More complex than practicing medicine? Or law?


There are two things that guarantee at least a nominal level of competency in those fields:

1) For junior positions, both have professional accreditation, with standardized testing that ensures a basic level of competency. Not to mention the mandatory schooling (in most cases).

2) If you screw up as a doctor or lawyer, you can end up with official sanctions on the public record. If you screw up too bad, you lose your ability to continue to do your job.

I've worked with plenty of dead weight developers who wouldn't pass even these nominal competency tests.

Further, it just seems to me it's easier to benchmark your successes as a doctor or lawyer. At least in a way that has meaning to your potential employer.

I think part of that has to do with the fact we pretty much all work on teams. The actual projects themselves might be somewhat verifiable, but figuring out that developer's actual contribution is a pure crapshoot.

I list of successes for a doctor or lawyer are going to be both more individual, and also verifiable (i.e., less likely to be bullshit).


I'm not a doctor, but from the outside, it seems that practicing medicine is mostly about memorizing a whole bunch of things and then doing them correctly over and over again.

Law actually seems quite similar to programming. You can think of the jury as your users and facts/precedent/laws as the statements available in your programming language. Then your job is to assemble the statements into a program that compiles and that your users want to buy.


I like the law/programming analogy, but theres probably more of a margin for error when your job is to convince some people, depending on if you're prosecuting or defending. If you make even a small mistake when programming, it could break your entire program.

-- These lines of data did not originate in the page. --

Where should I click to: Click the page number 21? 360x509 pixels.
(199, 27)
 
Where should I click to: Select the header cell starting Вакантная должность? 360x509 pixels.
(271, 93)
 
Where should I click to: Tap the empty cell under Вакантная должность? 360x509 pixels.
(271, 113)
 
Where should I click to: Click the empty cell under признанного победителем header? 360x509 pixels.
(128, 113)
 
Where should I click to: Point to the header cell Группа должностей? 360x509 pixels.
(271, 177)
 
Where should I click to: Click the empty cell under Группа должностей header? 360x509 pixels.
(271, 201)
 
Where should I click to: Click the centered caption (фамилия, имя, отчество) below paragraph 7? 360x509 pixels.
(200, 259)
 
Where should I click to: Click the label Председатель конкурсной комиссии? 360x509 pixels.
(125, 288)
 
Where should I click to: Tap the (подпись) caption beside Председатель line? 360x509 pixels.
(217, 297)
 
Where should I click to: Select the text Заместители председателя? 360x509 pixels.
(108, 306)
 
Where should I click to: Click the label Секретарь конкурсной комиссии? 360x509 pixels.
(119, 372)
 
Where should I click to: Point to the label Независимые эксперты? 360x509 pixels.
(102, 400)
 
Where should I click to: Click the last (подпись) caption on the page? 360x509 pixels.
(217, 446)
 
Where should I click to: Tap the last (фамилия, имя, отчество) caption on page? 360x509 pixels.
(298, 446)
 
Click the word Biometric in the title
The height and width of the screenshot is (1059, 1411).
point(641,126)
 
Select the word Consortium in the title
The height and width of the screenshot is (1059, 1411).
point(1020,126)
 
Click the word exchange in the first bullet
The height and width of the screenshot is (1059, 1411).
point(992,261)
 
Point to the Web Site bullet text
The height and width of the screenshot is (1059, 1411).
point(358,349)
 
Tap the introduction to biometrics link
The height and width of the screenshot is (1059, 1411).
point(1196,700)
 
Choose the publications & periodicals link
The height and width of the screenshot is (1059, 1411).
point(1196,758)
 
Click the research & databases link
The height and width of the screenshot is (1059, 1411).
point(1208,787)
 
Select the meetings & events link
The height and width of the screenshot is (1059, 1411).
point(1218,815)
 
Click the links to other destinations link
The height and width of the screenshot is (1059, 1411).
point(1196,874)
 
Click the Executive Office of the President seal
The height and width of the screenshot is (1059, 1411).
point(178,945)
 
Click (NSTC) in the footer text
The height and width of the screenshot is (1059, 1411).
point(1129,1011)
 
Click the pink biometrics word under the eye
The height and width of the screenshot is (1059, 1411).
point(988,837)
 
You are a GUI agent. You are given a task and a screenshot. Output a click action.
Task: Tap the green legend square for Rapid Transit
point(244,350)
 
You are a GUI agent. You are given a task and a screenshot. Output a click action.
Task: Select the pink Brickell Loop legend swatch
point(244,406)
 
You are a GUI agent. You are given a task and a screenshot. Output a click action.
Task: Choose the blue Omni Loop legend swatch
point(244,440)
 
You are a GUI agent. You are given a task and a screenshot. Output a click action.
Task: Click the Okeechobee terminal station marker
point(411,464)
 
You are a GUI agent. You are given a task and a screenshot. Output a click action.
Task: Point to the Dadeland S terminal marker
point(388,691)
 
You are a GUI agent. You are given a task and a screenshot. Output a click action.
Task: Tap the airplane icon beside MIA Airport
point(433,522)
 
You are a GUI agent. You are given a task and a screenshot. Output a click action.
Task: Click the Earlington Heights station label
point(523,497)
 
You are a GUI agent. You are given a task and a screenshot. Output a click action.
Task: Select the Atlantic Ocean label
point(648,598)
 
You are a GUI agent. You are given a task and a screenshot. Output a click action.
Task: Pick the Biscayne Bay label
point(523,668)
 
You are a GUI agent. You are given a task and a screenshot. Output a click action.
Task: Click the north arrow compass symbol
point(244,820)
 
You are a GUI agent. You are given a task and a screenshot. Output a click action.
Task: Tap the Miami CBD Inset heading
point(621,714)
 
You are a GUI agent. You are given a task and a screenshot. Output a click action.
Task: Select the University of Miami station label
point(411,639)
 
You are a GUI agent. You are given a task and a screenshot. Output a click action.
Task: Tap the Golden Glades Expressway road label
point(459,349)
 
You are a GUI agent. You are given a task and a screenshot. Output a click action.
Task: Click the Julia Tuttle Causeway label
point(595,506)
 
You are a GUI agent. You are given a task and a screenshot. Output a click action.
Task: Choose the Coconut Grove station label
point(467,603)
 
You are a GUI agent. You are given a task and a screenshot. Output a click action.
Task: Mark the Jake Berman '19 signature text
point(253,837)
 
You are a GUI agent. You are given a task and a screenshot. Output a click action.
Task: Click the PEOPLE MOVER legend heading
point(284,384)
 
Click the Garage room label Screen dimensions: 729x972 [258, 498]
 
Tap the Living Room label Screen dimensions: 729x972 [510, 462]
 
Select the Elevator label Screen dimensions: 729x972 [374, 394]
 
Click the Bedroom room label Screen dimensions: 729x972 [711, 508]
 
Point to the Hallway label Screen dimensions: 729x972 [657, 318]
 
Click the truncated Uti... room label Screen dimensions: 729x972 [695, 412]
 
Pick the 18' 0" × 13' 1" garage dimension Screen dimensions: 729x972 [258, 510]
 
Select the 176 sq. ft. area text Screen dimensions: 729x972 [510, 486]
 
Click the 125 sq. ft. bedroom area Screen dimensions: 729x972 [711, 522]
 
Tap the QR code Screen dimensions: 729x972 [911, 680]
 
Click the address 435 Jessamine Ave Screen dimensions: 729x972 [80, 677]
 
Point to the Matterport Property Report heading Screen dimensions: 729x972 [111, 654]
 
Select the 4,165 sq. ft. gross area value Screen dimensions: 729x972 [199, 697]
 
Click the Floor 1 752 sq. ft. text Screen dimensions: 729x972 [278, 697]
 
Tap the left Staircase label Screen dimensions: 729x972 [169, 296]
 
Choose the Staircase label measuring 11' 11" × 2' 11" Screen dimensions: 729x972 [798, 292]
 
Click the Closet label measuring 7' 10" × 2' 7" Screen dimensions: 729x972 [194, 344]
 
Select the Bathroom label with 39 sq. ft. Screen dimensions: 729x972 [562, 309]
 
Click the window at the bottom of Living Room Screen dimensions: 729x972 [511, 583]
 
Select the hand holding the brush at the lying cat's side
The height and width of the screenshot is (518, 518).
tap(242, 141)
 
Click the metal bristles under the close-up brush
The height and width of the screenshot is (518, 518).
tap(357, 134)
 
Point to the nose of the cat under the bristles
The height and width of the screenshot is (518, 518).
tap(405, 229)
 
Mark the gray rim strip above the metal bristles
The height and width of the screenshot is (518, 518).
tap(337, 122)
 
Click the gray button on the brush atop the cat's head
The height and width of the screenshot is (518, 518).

if you make one "small mistake" while lawyering an innocent person might get sentenced to death.

why do so many programmers think their job is inherently more special and difficult than everyone else's?


> why do so many programmers think their job is inherently more special and difficult than everyone else's?

Probably largely because they get paid more than all of their peers when they start their careers.


You misinterpreted what I was trying to say. I was simply trying to highlight that theres a difference between dealing with people and dealing with a perfectly logical machine, to support the point that interviewing programmers is harder than interviewing lawyers. And I'm not a programmer.


There are easily many more programmers who work on potentially life-or-death systems than there are lawyers who litigate death-penalty cases in court.


> There are easily many more programmers who work on potentially life-or-death systems than there are lawyers who litigate death-penalty cases in court.

But potentially life-or-death cases are not limited to death penalty cases, they are just the most obvious class of cases that are life-or-death.

There are far greater numbers (and proportion) of lawyers who work on potentially life-and-death work -- not limited to death penalty cases -- than programmers who do so.


Well, the OP said "sentenced to death" specifically, which is why I mentioned the death penalty. But ok. Either way I still don't think I agree, though frankly I'm just going off gut feeling and don't have any numbers. But think about how much medical device software is out there, plus industrial control equipment, airplanes and other vehicles, military stuff, etc. I know on HN the image of "programmer" is "person taking VC money to write a photo sharing app" but there's a lot of other work out there.

Though for what it's worth this is less a "programmers are awesome and important!" argument than it is a "don't get your view of lawyers from television shows" argument -- if the OP had gone with doctors or something I wouldn't have said anything.